Album. Released 2012.  

BBC Review

An album that shape-shifts and surprises with a graceful, effortless ease.

Mischa Pearlman 2012

The set-up for Katzenjammer is this: they’re an all-girl four-piece from Norway who met at music school in 2005 and who play (and swap) some 15 instruments between them, including a giant balalaika – a three-stringed, triangle-shaped Russian instrument that can be as tall as a man.

It’s no surprise, then, that their second album – the bittersweetly-titled A Kiss Before You Go – is awash with musical moments that are equally idiosyncratic and eclectic.
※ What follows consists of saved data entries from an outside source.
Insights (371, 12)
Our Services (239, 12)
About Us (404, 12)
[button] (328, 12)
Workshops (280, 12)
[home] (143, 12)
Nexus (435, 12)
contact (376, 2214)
While their band name is German for "cat's wail", there’s little that’s discordant about the 12 tracks constituting this record. Well, there are moments on the quirky, off-kilter Cocktails and Ruby Slippers – most notably the opening minute or so – that are deliberately dissonant and shrill, and the up-tempo, near rambunctiousness of Loathsome M recalls The Cramps by way of Sleater-Kinney. But on the whole, the cabaret dramatics of these compositions are more melodic and tuneful, if incredibly varied.
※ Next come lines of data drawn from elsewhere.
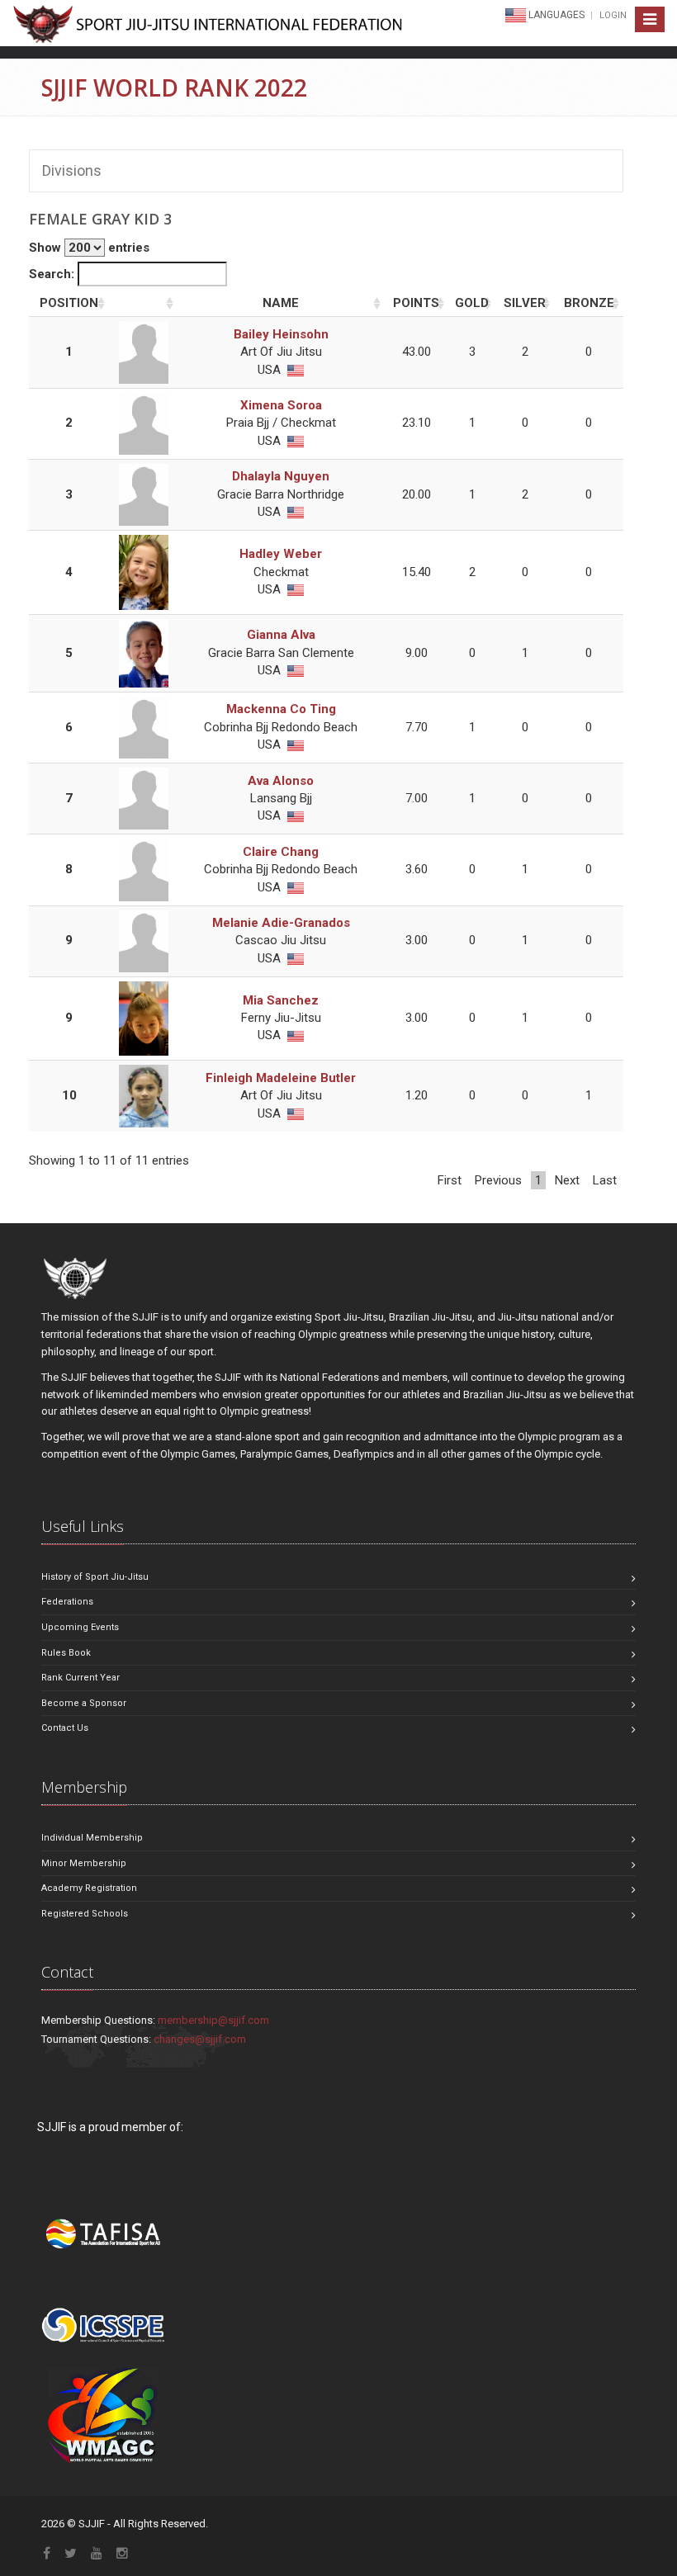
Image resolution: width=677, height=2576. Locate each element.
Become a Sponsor (83, 1703)
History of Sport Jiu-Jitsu (95, 1577)
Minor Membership (83, 1863)
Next (567, 1180)
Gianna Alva (281, 634)
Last (605, 1180)
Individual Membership (92, 1837)
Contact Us (64, 1728)
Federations (67, 1601)
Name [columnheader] (281, 302)
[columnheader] (143, 304)
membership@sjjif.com (213, 2020)
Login (613, 15)
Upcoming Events (80, 1627)
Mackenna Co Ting (281, 709)
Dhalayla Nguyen (280, 476)
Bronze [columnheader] (589, 302)
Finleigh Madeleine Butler (281, 1078)
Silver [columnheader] (525, 302)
Soviet Trumpeter, an atmospheric waltz that tingles and tinkles with a fragile piano leitmotif, sounds like a Danny Elfman score to an animated feature film that Tim Burton’s yet to make. Elsewhere, Rock-Paper-Scissors is a straightforward, catchy pop song, albeit one with a traditional Irish jig serving as its foundation. It offers a stark contrast to God’s Great Dust Storm, the album’s melancholy, moody and gospel-inspired closer, which sounds nothing like anything preceding it.

But then, that could be said for all the songs here. They all share the same musical fabric, and are clearly recognisable as the product of these four furtive, inventive minds (and their many instruments), but each is quite distinct from the next. The result is an album that brims with an inspiring creativity, but which always puts the songs first.

Peculiar and unconventional, this is an album which constantly shape-shifts and surprises, but does so with a graceful, effortless ease that feels incredibly natural and utterly delightful.